Oct 1, 2007

Thinking About Hyundai

I have to say I'm really digging the new Hyundai campaign via San Francisco-based Goodby, Silverstein (can't assume everyone reading this is a creative anymore).

There are the TV spots above, the very nicely done website, and smart print ads with lines like “Shouldn’t a car have more air bags than cupholders?” and "Are car companies committed to quality, or to the phrase ‘committed to quality’?”

And while I really like the campaign on its own merits, it also gets Toad's Right Ads @ The Right Time Award.

Let me explain: 5 years ago, this campaign would have been laughable. Hyundais were crappy cars made in Korea and no one could pronounce the name of the company (and as Bill "Make The Logo Bigger" Green and JetPacks have pointed out, the logo sucks.)

But lately I've been hearing a lot of positive buzz about Hyundai. And I'm by no means a car guy. Various auto publications have liked Hyundai's cars better than the more expensive Japanese imports. Plus I'm definitely starting to see more of them-- the Santa Fe SUV in particular-- on the leafy, sun-dappled streets of my upscale burb.

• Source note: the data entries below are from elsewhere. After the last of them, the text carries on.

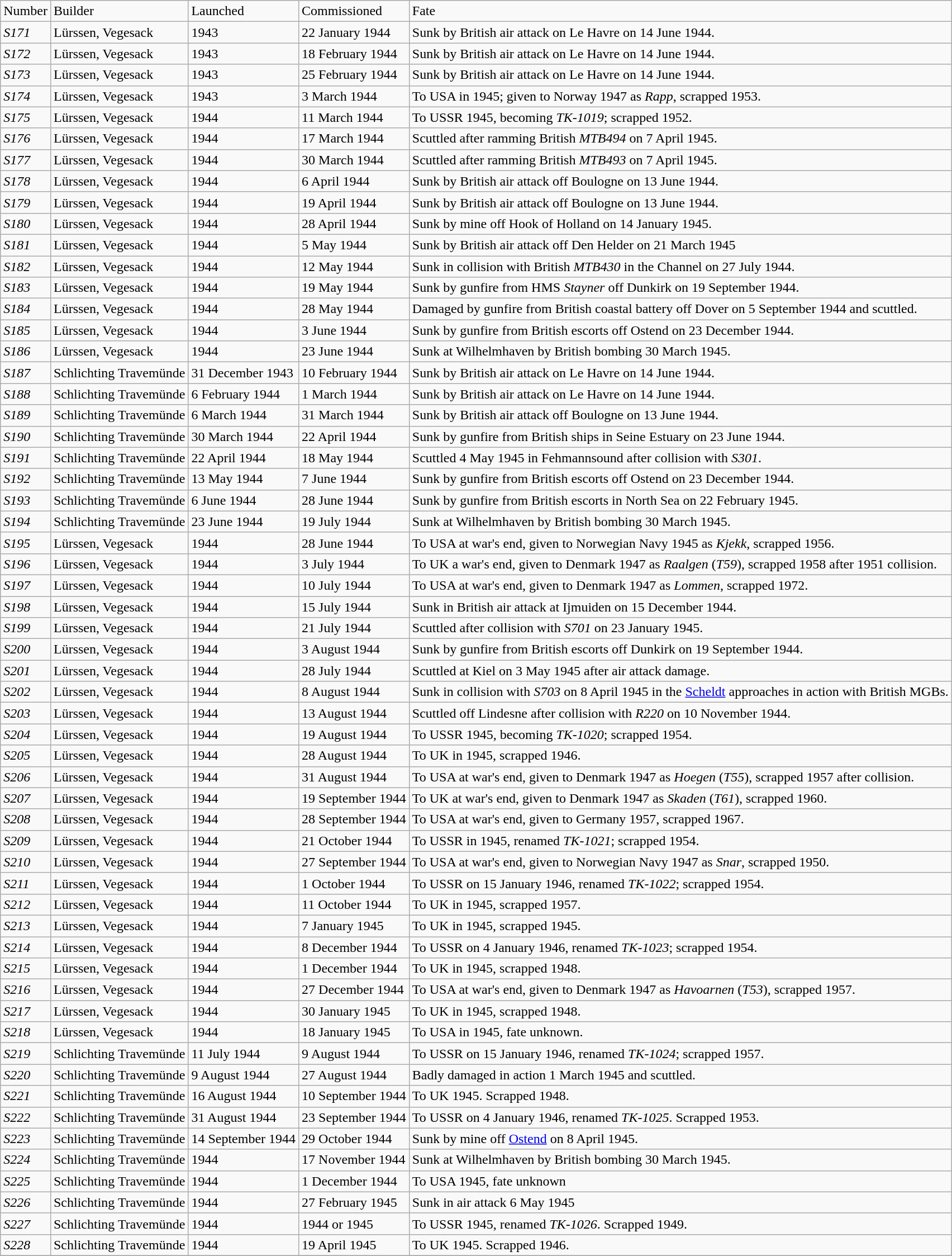
S203 [26, 713]
Fate [680, 11]
To USA at war's end, given to Denmark 1947 as Hoegen (T55), scrapped 1957 after collision. [680, 777]
S216 [26, 989]
Sunk in air attack 6 May 1945 [680, 1202]
10 February 1944 [354, 373]
Sunk in British air attack at Ijmuiden on 15 December 1944. [680, 606]
S215 [26, 968]
8 August 1944 [354, 692]
S188 [26, 394]
S204 [26, 734]
S227 [26, 1223]
To USSR on 15 January 1946, renamed TK-1022; scrapped 1954. [680, 883]
S190 [26, 436]
S218 [26, 1032]
To USA at war's end, given to Norwegian Navy 1945 as Kjekk, scrapped 1956. [680, 542]
S182 [26, 266]
3 March 1944 [354, 96]
29 October 1944 [354, 1138]
To USA at war's end, given to Germany 1957, scrapped 1967. [680, 819]
3 July 1944 [354, 564]
7 January 1945 [354, 925]
S174 [26, 96]
S179 [26, 202]
To USSR 1945, becoming TK-1020; scrapped 1954. [680, 734]
10 September 1944 [354, 1096]
S193 [26, 500]
S194 [26, 521]
S183 [26, 288]
Sunk by mine off Hook of Holland on 14 January 1945. [680, 223]
19 August 1944 [354, 734]
S207 [26, 798]
S206 [26, 777]
Sunk by gunfire from British escorts in North Sea on 22 February 1945. [680, 500]
To UK at war's end, given to Denmark 1947 as Skaden (T61), scrapped 1960. [680, 798]
To USA at war's end, given to Norwegian Navy 1947 as Snar, scrapped 1950. [680, 861]
18 May 1944 [354, 458]
Scuttled after collision with S701 on 23 January 1945. [680, 628]
S202 [26, 692]
S212 [26, 904]
S200 [26, 649]
To UK in 1945, scrapped 1957. [680, 904]
25 February 1944 [354, 75]
1944 or 1945 [354, 1223]
19 April 1944 [354, 202]
17 November 1944 [354, 1159]
S217 [26, 1011]
To UK 1945. Scrapped 1946. [680, 1244]
1 March 1944 [354, 394]
19 April 1945 [354, 1244]
7 June 1944 [354, 479]
Damaged by gunfire from British coastal battery off Dover on 5 September 1944 and scuttled. [680, 309]
S189 [26, 415]
Sunk by gunfire from HMS Stayner off Dunkirk on 19 September 1944. [680, 288]
Commissioned [354, 11]
S223 [26, 1138]
S201 [26, 670]
3 August 1944 [354, 649]
Badly damaged in action 1 March 1945 and scuttled. [680, 1074]
S214 [26, 947]
Sunk in collision with S703 on 8 April 1945 in the Scheldt approaches in action with British MGBs. [680, 692]
19 July 1944 [354, 521]
Number [26, 11]
6 March 1944 [244, 415]
28 July 1944 [354, 670]
S178 [26, 181]
S195 [26, 542]
S199 [26, 628]
Scuttled off Lindesne after collision with R220 on 10 November 1944. [680, 713]
S213 [26, 925]
S208 [26, 819]
S185 [26, 330]
To USA in 1945, fate unknown. [680, 1032]
S172 [26, 54]
17 March 1944 [354, 139]
11 March 1944 [354, 117]
27 February 1945 [354, 1202]
Sunk by mine off Ostend on 8 April 1945. [680, 1138]
S196 [26, 564]
14 September 1944 [244, 1138]
S186 [26, 351]
21 October 1944 [354, 840]
31 March 1944 [354, 415]
Scuttled after ramming British MTB494 on 7 April 1945. [680, 139]
To USA in 1945; given to Norway 1947 as Rapp, scrapped 1953. [680, 96]
8 December 1944 [354, 947]
To USSR on 4 January 1946, renamed TK-1025. Scrapped 1953. [680, 1117]
Sunk by gunfire from British ships in Seine Estuary on 23 June 1944. [680, 436]
Builder [119, 11]
27 September 1944 [354, 861]
27 August 1944 [354, 1074]
To USA at war's end, given to Denmark 1947 as Havoarnen (T53), scrapped 1957. [680, 989]
To USA 1945, fate unknown [680, 1181]
30 January 1945 [354, 1011]
Sunk by British air attack off Den Helder on 21 March 1945 [680, 245]
S192 [26, 479]
31 December 1943 [244, 373]
To UK in 1945, scrapped 1946. [680, 755]
S175 [26, 117]
To USA at war's end, given to Denmark 1947 as Lommen, scrapped 1972. [680, 585]
19 September 1944 [354, 798]
S205 [26, 755]
To USSR 1945, renamed TK-1026. Scrapped 1949. [680, 1223]
S224 [26, 1159]
To USSR in 1945, renamed TK-1021; scrapped 1954. [680, 840]
28 April 1944 [354, 223]
S220 [26, 1074]
S219 [26, 1053]
S211 [26, 883]
S198 [26, 606]
12 May 1944 [354, 266]
28 May 1944 [354, 309]
1 October 1944 [354, 883]
13 August 1944 [354, 713]
S221 [26, 1096]
To UK in 1945, scrapped 1945. [680, 925]
Scuttled after ramming British MTB493 on 7 April 1945. [680, 160]
6 June 1944 [244, 500]
S226 [26, 1202]
S173 [26, 75]
28 August 1944 [354, 755]
To UK 1945. Scrapped 1948. [680, 1096]
28 September 1944 [354, 819]
10 July 1944 [354, 585]
6 April 1944 [354, 181]
S187 [26, 373]
3 June 1944 [354, 330]
22 January 1944 [354, 32]
S191 [26, 458]
S177 [26, 160]
S209 [26, 840]
S197 [26, 585]
S228 [26, 1244]
21 July 1944 [354, 628]
18 February 1944 [354, 54]
To USSR 1945, becoming TK-1019; scrapped 1952. [680, 117]
S210 [26, 861]
19 May 1944 [354, 288]
23 September 1944 [354, 1117]
To USSR on 4 January 1946, renamed TK-1023; scrapped 1954. [680, 947]
Launched [244, 11]
S225 [26, 1181]
Scuttled 4 May 1945 in Fehmannsound after collision with S301. [680, 458]
S184 [26, 309]
Scuttled at Kiel on 3 May 1945 after air attack damage. [680, 670]
16 August 1944 [244, 1096]
13 May 1944 [244, 479]
27 December 1944 [354, 989]
S180 [26, 223]
S171 [26, 32]
5 May 1944 [354, 245]
15 July 1944 [354, 606]
11 October 1944 [354, 904]
S181 [26, 245]
To USSR on 15 January 1946, renamed TK-1024; scrapped 1957. [680, 1053]
18 January 1945 [354, 1032]
S176 [26, 139]
11 July 1944 [244, 1053]
Sunk in collision with British MTB430 in the Channel on 27 July 1944. [680, 266]
6 February 1944 [244, 394]
S222 [26, 1117]
To UK a war's end, given to Denmark 1947 as Raalgen (T59), scrapped 1958 after 1951 collision. [680, 564]
Sunk by gunfire from British escorts off Dunkirk on 19 September 1944. [680, 649]
Extract the (X, Y) coordinate from the center of the cell holding the provided text.  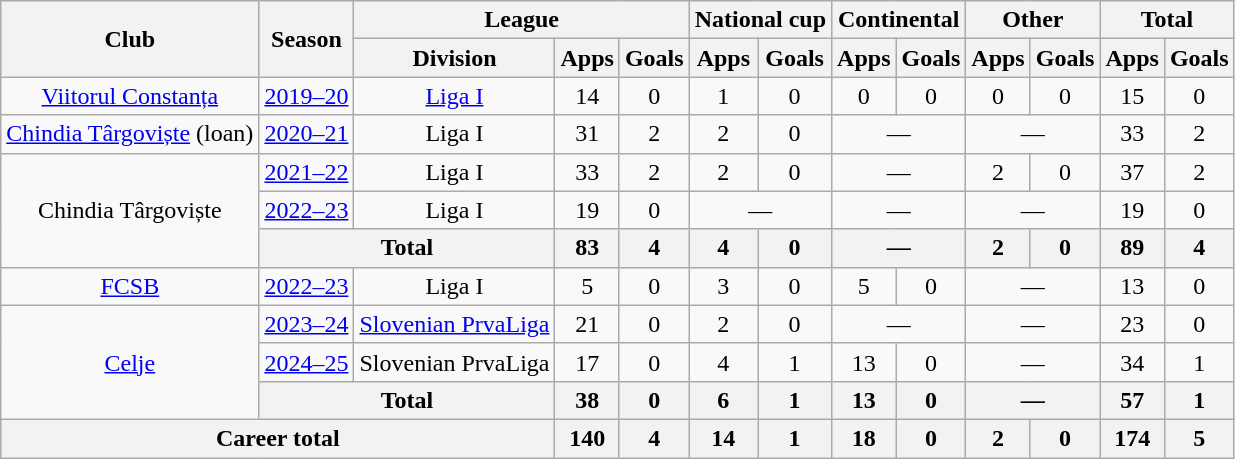
2021–22 (306, 172)
League (522, 20)
Career total (278, 438)
18 (864, 438)
Chindia Târgoviște (130, 210)
6 (723, 400)
17 (587, 362)
83 (587, 248)
Club (130, 39)
Division (454, 58)
3 (723, 286)
Continental (899, 20)
174 (1132, 438)
2023–24 (306, 324)
Other (1033, 20)
FCSB (130, 286)
21 (587, 324)
2024–25 (306, 362)
National cup (760, 20)
2020–21 (306, 134)
23 (1132, 324)
Celje (130, 362)
37 (1132, 172)
89 (1132, 248)
57 (1132, 400)
Viitorul Constanța (130, 96)
Season (306, 39)
Chindia Târgoviște (loan) (130, 134)
34 (1132, 362)
38 (587, 400)
15 (1132, 96)
2019–20 (306, 96)
140 (587, 438)
31 (587, 134)
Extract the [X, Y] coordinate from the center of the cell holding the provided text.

Given all the positive buzz, the time seems perfect for a campaign like this, a campaign designed to move Hyundai into the space Volvo used to own (before they decided to try and become the Swedish Mercedes) and that Subaru kind of owns: the smart, safe car for people who could spend a lot of money on a car but choose not to. An anti-status symbol of sorts.

This is a perfect case study of how advertising can help build on buzz, rather than the other way around. Because the buzz here is authentic, e.g. the only thing Hyundai did to create it was to make better cars. And so the advertising can reinforce the buzz because it's based on truth, not smoke and mirrors.

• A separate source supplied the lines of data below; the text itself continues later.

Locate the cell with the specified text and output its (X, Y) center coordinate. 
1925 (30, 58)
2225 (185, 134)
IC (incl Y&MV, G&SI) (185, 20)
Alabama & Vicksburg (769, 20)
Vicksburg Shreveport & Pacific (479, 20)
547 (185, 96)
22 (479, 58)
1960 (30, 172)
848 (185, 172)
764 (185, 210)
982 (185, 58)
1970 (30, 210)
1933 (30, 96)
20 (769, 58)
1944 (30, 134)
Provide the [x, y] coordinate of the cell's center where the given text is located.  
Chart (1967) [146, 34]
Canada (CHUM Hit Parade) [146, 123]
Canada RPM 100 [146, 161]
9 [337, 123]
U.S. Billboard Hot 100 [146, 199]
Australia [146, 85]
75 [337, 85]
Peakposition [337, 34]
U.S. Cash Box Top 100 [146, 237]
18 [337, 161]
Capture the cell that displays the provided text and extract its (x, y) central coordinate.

Advertising. It's not rocket science ;)

(Side note: speaking of cars on the leafy, sun dappled streets of my upscale burb, I've noticed a dramatic increase lately in the number of Range Rovers. My suspicion is that this is largely due to the fact that Range Rover is the only luxury car brand that doesn't also have an undistinguised $28K model (yes, I know, but it's called a Land Rover, not a Range Rover.) That, and the Range Rover has a very noticeable shape which immediately lets people know you're the sort of person who can spend $80K on a car.)